# Source document

It has a bushier tail when compared to other ringtails, and can be distinguished from the greater glider by its lack of gliding membrane and much shorter, hairless ears. It is a social possum, and is found in two main colour forms: the more common brownish-gray form, with a yellowish underbelly, and a rare white form, which occurred in the Daintree Rainforest and was last seen in 2005 in Mount Lewis National Park, and in 2008 believed to have been nearly extinct.

This possum is found in a small area of only about 300,000 hectares in total, between Ingham and Cairns in Queensland, Australia, and in an isolated population on the Mount Carbine Tableland, both within the Wet Tropics World Heritage Area. They are strictly arboreal and live in the high canopies of mature forests and favour particular tree types, usually found above 480–900 metres in elevation. Body length is 30–38 cm and tail length 30–35 cm, weighing between 810 and 1140 grams.

Stephen Williams, researcher on climate change and biodiversity at the Centre for Tropical Biodiversity and Climate Change at James Cook University, Queensland, stated that none were seen for several years after the heat waves of 2005, when first a few were spotted (three were observed in the Daintree National Park, on Cape York Peninsula in 2009) then increasing numbers as they slowly recovered. Williams said in 2009 that there was no reason to believe the white variant would be impacted more than the brown.

# Work to complete
According to the text about the ringtail possum, how large is the area where it is found?

# Exercise data
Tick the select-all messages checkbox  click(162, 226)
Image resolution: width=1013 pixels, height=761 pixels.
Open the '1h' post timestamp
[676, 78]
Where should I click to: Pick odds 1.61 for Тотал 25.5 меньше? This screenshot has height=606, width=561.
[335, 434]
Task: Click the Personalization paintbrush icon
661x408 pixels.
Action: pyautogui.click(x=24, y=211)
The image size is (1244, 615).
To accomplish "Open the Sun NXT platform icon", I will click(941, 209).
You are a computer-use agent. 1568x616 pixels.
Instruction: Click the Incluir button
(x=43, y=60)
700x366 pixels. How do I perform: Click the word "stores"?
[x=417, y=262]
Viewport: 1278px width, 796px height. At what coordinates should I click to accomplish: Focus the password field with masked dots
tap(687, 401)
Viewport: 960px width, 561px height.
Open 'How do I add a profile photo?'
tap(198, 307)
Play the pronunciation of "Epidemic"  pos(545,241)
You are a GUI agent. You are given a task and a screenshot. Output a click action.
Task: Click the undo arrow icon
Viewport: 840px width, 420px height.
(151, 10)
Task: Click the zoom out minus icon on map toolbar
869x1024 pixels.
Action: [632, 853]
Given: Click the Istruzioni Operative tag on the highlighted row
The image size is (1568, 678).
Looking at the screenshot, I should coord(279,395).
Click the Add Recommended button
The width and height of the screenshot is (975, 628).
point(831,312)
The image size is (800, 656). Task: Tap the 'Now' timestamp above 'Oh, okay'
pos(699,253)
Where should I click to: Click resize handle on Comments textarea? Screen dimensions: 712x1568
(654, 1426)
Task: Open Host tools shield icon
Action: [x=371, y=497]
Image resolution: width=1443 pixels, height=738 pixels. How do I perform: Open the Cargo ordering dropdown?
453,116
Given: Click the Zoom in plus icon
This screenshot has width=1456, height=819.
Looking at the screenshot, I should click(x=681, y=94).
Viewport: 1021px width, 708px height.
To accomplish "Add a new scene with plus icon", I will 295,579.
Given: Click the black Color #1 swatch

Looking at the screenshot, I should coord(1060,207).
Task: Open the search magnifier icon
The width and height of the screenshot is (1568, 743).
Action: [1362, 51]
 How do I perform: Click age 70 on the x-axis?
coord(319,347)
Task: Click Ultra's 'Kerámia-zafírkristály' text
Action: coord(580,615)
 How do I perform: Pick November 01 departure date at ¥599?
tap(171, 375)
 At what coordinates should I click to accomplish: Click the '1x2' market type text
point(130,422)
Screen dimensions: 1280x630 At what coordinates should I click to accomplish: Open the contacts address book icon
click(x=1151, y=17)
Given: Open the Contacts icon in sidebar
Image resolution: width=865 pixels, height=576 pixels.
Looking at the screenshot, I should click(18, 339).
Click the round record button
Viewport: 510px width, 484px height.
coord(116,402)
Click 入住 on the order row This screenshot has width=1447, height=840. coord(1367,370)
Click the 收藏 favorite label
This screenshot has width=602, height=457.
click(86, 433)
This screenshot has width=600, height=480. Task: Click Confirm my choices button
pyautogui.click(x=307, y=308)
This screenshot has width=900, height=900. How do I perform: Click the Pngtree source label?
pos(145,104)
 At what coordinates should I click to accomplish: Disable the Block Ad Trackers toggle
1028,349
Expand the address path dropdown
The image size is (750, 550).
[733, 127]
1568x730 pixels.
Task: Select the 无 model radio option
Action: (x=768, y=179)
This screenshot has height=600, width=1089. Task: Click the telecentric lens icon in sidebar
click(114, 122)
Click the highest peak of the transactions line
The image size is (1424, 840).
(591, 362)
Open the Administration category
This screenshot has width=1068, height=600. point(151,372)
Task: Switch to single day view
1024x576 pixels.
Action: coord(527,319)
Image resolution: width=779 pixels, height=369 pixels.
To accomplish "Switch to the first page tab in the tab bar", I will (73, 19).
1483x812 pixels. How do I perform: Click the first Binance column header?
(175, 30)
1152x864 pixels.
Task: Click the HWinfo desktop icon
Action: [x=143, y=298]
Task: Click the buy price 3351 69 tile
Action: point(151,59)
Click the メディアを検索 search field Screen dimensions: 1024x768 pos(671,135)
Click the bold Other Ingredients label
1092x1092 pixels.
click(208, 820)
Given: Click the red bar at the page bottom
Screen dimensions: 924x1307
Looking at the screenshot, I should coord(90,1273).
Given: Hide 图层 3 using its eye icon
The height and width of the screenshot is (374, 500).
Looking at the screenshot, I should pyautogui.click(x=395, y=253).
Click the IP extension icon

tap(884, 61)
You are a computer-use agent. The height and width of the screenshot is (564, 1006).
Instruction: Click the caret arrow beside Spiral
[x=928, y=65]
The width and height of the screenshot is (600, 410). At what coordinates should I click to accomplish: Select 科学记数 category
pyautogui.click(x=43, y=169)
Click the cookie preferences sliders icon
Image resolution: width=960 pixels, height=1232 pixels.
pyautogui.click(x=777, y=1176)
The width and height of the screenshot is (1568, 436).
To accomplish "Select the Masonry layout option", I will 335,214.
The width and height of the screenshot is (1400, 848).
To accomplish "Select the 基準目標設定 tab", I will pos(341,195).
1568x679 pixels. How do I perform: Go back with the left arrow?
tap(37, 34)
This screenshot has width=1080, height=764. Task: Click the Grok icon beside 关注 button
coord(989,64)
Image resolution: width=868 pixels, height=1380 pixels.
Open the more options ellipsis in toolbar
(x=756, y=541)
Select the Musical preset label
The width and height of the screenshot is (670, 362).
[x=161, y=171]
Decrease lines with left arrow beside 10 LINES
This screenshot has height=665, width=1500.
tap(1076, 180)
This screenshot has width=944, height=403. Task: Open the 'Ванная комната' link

# Your response
About 300,000 hectares in total.